GIVEN INFORMATION section start
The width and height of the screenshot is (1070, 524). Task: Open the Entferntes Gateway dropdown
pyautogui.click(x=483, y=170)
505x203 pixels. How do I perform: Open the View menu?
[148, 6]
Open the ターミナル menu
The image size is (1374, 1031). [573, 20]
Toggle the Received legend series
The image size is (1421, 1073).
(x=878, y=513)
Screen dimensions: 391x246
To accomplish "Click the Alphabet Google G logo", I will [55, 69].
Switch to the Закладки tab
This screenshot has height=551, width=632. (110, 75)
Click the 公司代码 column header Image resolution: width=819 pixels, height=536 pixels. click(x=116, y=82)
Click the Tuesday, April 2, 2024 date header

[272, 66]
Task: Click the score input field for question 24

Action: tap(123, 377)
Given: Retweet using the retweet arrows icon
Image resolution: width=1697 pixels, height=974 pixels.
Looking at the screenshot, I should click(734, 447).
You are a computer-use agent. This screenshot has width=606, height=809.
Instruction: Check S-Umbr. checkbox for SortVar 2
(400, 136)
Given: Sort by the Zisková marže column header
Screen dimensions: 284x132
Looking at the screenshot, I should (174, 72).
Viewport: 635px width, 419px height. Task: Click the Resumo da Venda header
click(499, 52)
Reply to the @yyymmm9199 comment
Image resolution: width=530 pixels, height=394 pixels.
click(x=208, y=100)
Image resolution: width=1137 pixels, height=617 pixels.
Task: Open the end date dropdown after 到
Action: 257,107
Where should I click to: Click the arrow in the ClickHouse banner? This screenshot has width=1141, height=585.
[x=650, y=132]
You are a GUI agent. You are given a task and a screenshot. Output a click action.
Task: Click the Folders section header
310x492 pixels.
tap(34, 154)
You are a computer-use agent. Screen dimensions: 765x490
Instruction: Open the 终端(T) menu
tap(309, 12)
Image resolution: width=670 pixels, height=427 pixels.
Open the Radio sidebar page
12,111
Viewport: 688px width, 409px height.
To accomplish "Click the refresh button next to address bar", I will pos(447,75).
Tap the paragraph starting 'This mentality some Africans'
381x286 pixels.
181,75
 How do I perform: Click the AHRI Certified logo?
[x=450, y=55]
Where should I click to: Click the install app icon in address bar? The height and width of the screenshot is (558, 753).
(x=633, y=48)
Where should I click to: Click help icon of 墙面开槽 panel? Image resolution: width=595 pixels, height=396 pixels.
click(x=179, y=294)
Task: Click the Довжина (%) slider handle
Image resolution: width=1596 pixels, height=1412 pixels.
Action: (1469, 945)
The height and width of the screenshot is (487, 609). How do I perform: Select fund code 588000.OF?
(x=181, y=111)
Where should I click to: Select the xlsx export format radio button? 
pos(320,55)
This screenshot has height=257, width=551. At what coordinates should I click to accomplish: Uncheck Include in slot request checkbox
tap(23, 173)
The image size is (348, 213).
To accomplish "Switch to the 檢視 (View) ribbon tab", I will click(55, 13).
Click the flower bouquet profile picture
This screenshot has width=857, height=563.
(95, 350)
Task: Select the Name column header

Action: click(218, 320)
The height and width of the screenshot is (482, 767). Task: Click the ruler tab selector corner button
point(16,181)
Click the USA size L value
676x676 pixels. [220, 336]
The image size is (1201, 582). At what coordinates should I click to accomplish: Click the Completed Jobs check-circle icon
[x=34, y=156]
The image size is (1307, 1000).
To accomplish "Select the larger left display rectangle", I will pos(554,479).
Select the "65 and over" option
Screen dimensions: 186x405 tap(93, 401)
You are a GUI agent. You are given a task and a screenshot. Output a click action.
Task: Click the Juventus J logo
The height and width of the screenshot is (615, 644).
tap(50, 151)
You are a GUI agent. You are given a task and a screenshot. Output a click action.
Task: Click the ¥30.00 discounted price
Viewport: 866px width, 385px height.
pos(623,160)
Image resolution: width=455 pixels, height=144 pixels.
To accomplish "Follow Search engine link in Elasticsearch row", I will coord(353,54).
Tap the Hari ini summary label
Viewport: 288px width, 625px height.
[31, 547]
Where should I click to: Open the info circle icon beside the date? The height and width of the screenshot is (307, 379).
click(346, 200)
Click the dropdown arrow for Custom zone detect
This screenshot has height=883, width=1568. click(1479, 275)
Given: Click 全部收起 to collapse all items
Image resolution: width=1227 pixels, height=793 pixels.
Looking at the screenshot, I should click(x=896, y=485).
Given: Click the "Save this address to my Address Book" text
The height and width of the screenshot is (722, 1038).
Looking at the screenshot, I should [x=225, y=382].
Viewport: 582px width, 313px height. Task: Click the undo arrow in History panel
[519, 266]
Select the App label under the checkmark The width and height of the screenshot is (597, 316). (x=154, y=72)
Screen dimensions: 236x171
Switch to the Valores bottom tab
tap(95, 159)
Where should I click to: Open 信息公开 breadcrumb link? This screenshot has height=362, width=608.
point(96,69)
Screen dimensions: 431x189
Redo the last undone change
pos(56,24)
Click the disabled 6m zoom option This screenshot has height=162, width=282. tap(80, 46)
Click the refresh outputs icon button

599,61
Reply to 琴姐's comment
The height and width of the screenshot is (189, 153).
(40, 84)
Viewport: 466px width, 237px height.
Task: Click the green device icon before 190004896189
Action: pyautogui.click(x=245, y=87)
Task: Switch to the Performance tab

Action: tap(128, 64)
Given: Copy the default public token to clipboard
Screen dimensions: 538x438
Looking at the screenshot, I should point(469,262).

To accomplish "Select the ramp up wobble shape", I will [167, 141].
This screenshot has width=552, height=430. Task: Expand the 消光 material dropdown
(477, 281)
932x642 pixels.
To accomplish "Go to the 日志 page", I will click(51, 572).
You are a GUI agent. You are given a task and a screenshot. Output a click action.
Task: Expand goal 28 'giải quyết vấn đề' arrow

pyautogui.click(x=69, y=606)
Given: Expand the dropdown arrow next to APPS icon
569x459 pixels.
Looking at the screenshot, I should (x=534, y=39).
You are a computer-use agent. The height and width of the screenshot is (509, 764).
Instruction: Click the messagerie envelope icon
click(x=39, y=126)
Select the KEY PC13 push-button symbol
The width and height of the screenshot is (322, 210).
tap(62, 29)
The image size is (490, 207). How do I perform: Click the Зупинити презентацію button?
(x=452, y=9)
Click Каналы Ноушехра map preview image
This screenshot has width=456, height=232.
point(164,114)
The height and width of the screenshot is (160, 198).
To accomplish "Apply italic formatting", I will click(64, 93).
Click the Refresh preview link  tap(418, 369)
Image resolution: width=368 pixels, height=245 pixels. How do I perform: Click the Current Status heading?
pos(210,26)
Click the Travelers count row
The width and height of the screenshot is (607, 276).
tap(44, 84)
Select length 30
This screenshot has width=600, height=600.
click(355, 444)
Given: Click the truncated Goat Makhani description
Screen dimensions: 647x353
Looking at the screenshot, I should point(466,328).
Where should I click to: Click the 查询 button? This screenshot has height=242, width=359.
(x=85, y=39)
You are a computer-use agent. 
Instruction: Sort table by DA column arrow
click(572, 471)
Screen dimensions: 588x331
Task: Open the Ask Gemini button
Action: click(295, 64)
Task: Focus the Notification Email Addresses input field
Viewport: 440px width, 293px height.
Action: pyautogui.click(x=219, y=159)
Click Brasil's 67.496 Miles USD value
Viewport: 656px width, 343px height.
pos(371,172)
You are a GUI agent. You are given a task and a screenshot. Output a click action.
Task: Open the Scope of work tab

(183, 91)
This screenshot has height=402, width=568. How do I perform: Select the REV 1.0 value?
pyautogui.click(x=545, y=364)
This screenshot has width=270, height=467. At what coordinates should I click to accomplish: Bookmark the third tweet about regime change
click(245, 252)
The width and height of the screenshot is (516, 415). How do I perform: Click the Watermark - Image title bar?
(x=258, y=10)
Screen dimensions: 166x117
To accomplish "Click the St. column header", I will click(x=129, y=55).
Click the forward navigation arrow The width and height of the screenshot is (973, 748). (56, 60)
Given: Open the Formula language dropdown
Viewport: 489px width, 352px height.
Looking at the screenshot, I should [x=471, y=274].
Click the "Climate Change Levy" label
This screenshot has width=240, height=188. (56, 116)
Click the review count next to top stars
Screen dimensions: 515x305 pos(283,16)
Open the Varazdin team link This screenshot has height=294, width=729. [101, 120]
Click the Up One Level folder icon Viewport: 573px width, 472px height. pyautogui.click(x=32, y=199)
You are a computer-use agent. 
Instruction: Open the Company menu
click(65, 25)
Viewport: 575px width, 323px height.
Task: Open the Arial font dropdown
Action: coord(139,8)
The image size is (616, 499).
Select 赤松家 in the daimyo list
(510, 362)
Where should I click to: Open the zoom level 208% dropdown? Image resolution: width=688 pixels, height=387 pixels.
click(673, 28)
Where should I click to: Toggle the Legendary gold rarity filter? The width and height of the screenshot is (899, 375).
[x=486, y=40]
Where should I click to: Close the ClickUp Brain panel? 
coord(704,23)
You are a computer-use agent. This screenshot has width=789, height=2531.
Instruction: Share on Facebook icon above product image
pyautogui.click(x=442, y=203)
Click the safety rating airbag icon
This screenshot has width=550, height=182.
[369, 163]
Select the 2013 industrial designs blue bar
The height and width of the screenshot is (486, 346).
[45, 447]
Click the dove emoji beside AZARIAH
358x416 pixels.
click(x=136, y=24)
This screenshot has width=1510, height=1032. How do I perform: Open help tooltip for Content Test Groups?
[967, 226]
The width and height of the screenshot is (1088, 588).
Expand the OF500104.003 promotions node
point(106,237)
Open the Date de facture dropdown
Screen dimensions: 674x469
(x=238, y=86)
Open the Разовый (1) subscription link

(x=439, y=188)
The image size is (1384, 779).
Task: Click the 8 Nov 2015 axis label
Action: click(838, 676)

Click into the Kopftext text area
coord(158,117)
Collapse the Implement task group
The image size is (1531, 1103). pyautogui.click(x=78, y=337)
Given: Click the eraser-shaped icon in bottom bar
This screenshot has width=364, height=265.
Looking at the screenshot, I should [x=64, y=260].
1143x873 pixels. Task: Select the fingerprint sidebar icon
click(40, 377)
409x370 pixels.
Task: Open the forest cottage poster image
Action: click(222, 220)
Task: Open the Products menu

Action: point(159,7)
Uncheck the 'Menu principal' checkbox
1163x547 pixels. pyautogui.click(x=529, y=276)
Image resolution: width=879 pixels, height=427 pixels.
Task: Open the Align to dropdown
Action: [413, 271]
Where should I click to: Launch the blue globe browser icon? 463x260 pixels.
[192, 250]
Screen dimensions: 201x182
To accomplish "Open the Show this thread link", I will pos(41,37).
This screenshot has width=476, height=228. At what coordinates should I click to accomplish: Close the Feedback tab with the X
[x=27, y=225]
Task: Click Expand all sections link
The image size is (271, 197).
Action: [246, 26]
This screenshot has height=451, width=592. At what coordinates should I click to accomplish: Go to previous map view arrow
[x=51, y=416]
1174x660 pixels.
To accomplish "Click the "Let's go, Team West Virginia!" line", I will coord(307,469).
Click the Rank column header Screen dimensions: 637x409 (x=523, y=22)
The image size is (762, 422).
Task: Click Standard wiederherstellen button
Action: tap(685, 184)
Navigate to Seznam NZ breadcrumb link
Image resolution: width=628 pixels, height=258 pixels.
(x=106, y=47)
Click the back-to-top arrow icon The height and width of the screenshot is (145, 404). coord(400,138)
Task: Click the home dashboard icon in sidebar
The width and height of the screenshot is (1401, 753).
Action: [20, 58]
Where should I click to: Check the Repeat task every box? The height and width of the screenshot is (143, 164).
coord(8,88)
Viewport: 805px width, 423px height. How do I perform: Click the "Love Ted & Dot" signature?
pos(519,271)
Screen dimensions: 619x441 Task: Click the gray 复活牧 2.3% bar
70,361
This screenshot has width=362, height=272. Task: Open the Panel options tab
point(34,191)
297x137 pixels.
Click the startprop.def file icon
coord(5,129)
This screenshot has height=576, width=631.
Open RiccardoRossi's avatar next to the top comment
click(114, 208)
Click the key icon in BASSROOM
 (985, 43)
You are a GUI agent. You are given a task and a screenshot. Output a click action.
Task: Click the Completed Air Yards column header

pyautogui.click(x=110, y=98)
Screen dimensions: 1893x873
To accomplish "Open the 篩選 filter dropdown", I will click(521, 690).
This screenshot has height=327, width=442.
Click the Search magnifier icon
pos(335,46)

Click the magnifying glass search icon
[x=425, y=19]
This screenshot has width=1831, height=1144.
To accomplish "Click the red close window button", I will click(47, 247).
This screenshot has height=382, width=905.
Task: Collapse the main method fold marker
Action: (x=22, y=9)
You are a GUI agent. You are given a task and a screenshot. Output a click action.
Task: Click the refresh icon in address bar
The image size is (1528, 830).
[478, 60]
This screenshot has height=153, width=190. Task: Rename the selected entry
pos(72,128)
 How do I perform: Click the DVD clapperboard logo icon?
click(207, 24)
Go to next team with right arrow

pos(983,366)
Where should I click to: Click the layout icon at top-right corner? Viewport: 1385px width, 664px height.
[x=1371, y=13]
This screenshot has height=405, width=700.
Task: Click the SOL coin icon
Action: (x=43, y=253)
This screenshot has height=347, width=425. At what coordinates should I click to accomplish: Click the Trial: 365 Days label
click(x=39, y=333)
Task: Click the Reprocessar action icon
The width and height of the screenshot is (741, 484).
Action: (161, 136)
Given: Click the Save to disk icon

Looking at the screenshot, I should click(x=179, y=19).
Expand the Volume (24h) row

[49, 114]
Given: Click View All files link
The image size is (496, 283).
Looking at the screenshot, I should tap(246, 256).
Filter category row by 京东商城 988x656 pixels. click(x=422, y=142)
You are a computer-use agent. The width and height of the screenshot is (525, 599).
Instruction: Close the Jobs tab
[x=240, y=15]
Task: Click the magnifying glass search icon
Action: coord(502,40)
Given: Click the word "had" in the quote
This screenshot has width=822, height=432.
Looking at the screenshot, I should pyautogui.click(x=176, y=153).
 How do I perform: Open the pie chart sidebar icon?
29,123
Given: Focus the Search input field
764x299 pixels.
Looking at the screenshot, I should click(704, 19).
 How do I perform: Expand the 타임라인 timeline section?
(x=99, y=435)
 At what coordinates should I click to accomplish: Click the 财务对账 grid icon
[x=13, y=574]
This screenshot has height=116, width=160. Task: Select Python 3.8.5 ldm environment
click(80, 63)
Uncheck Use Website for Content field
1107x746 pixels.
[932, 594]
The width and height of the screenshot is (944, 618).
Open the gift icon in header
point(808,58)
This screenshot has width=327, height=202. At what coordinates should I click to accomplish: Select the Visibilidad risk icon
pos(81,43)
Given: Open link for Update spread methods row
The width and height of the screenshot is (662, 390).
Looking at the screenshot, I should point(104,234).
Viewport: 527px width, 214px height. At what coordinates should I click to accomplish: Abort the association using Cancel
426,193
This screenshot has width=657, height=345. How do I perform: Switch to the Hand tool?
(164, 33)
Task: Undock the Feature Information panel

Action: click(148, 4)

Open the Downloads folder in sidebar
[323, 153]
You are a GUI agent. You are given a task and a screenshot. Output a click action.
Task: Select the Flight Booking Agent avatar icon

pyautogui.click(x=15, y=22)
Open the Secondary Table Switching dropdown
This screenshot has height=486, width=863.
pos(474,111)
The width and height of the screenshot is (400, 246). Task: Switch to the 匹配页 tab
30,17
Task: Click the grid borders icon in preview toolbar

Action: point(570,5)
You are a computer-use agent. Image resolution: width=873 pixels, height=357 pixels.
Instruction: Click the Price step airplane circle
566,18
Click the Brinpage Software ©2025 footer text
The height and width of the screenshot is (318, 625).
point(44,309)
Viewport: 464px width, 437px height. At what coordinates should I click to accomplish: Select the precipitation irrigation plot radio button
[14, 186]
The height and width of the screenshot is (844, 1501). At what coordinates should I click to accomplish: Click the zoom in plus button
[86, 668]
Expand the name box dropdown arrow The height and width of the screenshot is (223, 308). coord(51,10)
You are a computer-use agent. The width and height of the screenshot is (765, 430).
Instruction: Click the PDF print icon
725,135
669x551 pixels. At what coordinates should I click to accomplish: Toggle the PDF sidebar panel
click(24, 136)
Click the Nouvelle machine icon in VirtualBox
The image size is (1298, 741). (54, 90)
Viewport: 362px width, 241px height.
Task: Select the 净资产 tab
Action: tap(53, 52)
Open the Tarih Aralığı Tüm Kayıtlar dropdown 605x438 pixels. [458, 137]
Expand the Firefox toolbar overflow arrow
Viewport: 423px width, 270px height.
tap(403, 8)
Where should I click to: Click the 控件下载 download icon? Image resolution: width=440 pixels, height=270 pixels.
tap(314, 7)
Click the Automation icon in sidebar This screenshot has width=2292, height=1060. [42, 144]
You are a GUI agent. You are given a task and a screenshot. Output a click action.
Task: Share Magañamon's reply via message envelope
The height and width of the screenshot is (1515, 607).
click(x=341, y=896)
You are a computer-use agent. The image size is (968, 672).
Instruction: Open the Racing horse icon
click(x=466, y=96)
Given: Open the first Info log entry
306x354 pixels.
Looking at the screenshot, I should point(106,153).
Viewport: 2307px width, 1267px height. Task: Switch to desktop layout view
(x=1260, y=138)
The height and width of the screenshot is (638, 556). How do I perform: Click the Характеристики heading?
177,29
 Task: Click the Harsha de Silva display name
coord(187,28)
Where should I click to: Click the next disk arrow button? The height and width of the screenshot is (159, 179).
GIVEN INFORMATION section end
Scan the records for the string "computer" and show every line that contains it.

ANSWER FOR THIS EXERCISE
You are a computer-use agent. This screenshot has width=606, height=809.
You are a computer-use agent. Screen dimensions: 765x490
You are a computer-use agent. The height and width of the screenshot is (509, 764).
You are a computer-use agent. 
You are a computer-use agent. 
You are a computer-use agent. This screenshot has width=789, height=2531.
You are a computer-use agent. The width and height of the screenshot is (525, 599).
You are a computer-use agent. Image resolution: width=873 pixels, height=357 pixels.
You are a computer-use agent. The width and height of the screenshot is (765, 430).
You are a computer-use agent. The image size is (968, 672).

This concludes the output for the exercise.